Binuclear Schiff-base zinc(II) complexes: Synthesis, crystal structures and reactivity toward ring opening polymerization of rac-lactide

Binuclear (II) zinc complexes were obtained from dimerization of their mononuclear precursors with the aim of studying the catalytic activity of these compounds in the ring-opening polymerization of rac-lactide, considering the influence of its structural features on the conversion percentage, molecular weight average and polydispersity of the obtained PLA. [Display omitted] Upon crystallization from DMF/diethyl ether or CH2Cl2/pyridine of tetracoordinated Zn(II) complexes containing either 4-fluorophenyl or 4-anisyl substituted O,N,O-tridentate Schiff base ligands and pyridine as auxiliary ligand, three new doubly phenoxide-bridged dimeric Zn(II) complexes were isolated and their catalytic properties for the ring opening polymerization (ROP) of rac-lactide were explored.

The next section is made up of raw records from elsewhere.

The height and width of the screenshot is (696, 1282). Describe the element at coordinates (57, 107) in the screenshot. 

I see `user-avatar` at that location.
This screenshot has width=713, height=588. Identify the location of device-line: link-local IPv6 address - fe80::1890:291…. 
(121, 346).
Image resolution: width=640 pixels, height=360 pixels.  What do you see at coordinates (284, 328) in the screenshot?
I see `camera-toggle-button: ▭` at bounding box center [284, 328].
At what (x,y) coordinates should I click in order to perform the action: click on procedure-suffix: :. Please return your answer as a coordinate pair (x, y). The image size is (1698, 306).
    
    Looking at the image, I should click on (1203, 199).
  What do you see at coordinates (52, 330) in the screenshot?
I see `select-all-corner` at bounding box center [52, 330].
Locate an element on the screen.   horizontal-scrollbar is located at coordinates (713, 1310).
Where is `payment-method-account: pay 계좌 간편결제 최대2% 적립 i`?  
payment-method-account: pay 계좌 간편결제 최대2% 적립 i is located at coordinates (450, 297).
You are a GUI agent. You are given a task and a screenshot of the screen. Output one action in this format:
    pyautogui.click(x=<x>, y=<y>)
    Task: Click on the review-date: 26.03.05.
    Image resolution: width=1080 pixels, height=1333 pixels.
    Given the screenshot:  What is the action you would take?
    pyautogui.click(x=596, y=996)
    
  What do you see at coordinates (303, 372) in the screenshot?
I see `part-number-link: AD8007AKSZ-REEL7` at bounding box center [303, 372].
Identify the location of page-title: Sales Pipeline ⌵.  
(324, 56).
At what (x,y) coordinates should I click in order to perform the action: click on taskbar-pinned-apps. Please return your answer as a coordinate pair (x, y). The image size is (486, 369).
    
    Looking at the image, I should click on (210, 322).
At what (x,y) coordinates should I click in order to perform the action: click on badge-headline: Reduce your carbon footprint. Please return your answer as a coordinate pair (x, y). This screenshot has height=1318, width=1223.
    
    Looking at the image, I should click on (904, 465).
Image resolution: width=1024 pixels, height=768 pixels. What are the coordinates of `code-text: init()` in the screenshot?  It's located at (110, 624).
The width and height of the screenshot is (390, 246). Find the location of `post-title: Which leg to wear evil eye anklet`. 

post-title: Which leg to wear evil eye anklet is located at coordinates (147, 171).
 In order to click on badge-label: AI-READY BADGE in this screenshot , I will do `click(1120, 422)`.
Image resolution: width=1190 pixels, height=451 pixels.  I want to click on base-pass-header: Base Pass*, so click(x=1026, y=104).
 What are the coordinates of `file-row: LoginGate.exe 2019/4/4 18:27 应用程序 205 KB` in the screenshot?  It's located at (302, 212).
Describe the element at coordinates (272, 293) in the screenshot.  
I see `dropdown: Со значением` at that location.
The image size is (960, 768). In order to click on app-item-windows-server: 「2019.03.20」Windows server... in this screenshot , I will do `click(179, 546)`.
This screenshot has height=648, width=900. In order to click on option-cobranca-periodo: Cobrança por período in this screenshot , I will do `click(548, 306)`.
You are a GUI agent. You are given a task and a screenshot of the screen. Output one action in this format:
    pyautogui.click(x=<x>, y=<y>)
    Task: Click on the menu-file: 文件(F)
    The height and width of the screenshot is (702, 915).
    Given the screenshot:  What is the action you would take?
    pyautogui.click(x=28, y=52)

The single-crystal XRD analysis allowed to corroborate the molecular structures of the binuclear complexes, showing that the pentacoordinated Zn(II) metal ion adopts a slightly distorted square pyramidal geometry. The basal plane Is formed by the O,N,O-donor set of the tridentate Schiff base ligand and a phenoxo bridging oxygen, while a pyridine or a DMF molecule is located at the apex of the pyramid. The binuclear complexes were employed as catalysts in the ROP of rac-lactide for polylactide (PLA) synthesis. Polymerization conditions such as reaction time, catalyst concentration and use of benzyl alcohol as cocatalyst were studied, as well as their influence on the conversion rate, average molecular weight and polydispersity of the obtained PLA. The catalyst substituted with fluorine was more reactive, but with a lower control on the molecular weight compared to the methoxy-substituted catalyst. On the other hand, the presence of pyridine as an auxiliary ligand generates an improvement in the polydispersity of PLA.